Obviously your ballast is encapsulated since you're talking about adding lead pigs from inside the boat. I guess if it's as easy as you say, then what the hell? Go for it and see what happens.


----------



## paulk

Without knowing more about the boat, it is hard to tell if adding weight would be a good idea or not. My web searches for a Trojan SAILboat have come up dry. This one's been sailed for 40 years without it -- why add weight now? A 24' wooden racer from 1968 (Is this a wood or fiberglass boat- that's how little we know about it?) is likely to be twice as heavy as a J/24, and it may take a lot of weight - several hundred pounds - to have any effect, especially if you're placing it in the bilge instead of down low on the keel itself. Too much weight in the bilge could strain the stringers and floors around the keel, and you'd suddenly find out how deep the water is where you are - and not with the depthsounder. While increasing the waterline theoretically increases your speed potential, the added weight slows you down. In the light air that the Chesapeake is known for, heavier boats will likely maintain their momentum better than lighter boats, but a 1968 boat is likely heavy enough already. Adding weight for "keeping going" in the light stuff is going to cost you in the time it takes to get going (with the additional weight) in the first place. If the boat isn't floating on her lines, they may have been painted incorrectly by the previous owner, or done when all his scuba gear, dinghy, outboard, fuel tank, chain and anchor were in the forepeak. Where things are stowed can make a big difference in how a boat performs. Concentrating weight amidships might be a better first move than adding more. Then, if you want to spend some money, get a carbon-fiber mast (15 pounds??) and new sails.


----------



## Ajax_MD

Paul,

The boat is a Lapworth 24. I believe it's actually a Gladiator or Spartan. Here's some info: Lapworth 24's


----------



## maru657

*Lead ballast*

I'm looking for lead ballast in the San Diego area.


----------



## Jeff_H

svHyLyte said:


> Unless you have a very light yacht indeed, the addition of a few hundred pounds to your keel isn't going to have much influence on your waterline. It will however, make the yacht "stiffer" but will also make her motion in a seaway much faster--and in some cases uncomfortably so.
> 
> FWIW...


At the risk of high-jacking this thread, and not wanting to nit-pick an otherwise useful post, I just wanted to comment on one aspect of this quote for a moment.
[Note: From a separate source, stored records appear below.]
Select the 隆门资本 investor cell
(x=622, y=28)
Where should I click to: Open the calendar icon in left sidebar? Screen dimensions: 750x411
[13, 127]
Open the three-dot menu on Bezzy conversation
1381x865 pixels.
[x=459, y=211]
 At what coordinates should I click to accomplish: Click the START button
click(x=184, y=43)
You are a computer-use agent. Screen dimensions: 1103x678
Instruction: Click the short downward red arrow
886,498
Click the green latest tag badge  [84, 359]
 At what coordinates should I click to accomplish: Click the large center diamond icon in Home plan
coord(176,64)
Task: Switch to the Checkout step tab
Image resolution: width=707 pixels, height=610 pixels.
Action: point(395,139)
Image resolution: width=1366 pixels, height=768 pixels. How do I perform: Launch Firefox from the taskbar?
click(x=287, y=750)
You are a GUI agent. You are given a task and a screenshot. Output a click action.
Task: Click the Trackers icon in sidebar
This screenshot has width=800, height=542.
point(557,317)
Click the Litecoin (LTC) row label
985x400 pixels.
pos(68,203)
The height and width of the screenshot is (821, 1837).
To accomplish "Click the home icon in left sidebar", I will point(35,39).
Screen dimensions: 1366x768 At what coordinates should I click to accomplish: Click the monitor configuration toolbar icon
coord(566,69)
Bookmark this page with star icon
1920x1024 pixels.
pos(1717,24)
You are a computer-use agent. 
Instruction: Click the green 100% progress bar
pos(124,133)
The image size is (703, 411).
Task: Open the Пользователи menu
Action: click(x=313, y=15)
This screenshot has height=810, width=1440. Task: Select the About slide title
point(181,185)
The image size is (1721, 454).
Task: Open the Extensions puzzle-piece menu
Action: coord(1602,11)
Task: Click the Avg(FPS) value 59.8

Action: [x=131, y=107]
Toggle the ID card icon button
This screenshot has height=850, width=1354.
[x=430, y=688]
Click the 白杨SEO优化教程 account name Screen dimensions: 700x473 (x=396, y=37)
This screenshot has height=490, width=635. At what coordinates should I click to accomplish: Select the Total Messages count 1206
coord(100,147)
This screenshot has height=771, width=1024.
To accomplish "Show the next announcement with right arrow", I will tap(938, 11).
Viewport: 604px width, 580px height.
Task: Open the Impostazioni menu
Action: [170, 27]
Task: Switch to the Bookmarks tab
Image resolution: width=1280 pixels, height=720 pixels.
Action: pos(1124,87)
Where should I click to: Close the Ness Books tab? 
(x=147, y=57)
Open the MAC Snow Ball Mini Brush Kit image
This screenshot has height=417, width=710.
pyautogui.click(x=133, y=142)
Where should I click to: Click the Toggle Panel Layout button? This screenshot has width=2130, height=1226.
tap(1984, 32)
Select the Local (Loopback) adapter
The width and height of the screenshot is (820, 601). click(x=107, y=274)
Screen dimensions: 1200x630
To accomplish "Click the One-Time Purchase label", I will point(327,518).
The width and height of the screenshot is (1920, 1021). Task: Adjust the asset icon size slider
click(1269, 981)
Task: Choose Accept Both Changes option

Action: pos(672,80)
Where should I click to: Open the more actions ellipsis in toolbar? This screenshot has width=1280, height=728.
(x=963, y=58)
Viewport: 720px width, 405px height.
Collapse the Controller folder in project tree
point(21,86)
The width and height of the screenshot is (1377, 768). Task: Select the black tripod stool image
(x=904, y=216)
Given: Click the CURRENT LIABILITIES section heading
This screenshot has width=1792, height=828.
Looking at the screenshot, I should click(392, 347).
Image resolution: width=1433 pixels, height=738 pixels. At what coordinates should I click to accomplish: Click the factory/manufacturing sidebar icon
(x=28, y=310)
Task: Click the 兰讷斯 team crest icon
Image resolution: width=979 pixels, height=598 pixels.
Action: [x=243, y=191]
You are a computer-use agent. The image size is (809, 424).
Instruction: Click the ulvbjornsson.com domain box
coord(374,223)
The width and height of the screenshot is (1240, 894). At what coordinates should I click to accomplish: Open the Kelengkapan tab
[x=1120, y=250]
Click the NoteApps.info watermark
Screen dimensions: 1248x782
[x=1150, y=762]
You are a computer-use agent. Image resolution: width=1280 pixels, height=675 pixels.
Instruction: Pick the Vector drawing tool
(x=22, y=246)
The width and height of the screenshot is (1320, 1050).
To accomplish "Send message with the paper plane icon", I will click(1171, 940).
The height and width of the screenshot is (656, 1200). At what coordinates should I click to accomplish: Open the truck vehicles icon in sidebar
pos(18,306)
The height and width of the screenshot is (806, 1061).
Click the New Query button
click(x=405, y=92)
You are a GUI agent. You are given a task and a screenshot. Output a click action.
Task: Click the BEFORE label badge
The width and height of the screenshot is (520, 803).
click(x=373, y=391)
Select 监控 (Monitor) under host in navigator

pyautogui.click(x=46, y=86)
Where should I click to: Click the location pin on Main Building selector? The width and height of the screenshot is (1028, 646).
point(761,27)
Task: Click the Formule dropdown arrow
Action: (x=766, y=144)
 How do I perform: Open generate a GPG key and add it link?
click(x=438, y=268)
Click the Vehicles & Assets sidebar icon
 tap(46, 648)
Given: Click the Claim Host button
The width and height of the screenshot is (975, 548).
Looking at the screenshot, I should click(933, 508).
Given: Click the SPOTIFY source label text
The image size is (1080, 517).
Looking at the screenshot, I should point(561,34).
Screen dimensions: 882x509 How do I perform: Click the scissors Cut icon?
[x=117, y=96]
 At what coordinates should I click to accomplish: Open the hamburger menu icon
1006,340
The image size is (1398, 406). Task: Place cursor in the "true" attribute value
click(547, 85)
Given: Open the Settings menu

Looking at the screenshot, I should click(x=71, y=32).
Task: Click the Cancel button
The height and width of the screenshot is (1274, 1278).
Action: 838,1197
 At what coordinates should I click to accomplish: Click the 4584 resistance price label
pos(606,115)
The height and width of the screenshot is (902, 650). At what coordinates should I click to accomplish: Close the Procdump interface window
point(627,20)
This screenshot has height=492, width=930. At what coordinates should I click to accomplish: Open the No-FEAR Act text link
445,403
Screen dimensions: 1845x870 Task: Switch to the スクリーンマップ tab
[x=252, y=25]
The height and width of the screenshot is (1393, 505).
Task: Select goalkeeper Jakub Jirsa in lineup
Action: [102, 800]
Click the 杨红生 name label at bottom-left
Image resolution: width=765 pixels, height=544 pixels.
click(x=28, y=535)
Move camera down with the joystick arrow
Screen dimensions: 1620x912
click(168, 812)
Assuming that the ballast is added low enough to do some good, it would add to the stability of the boat over all. It would not make the boat stiffer. 'Stiffer' as it is used in yacht design refers to initial stability (i.e. form stability). Adding additional ballast will generally increase the inertia of the boat and as such will actually slow the motion of the boat in a seaway, in other words, within reasonable limits make the boat's motion more comfortable.

Respectfully,
Jeff


----------



## Gary M

To explain a little further and build on what Jeff said, the boat that I extended the keel on was a 4000# 26 footer. It had 1700 pounds of lead fin keel and 4.0 feet of draft. We added 200 pounds of lead which was a 5.5 inch extension.

The weight added was not significant but the improvement to initial stability was quite noticeable. When we first stepped on the boat amidships, right after launching, we noticed it did not heel nearly as much. This improved initial stability meant that when sailing upwind a puff would tend to heel the boat less and drive forward more. 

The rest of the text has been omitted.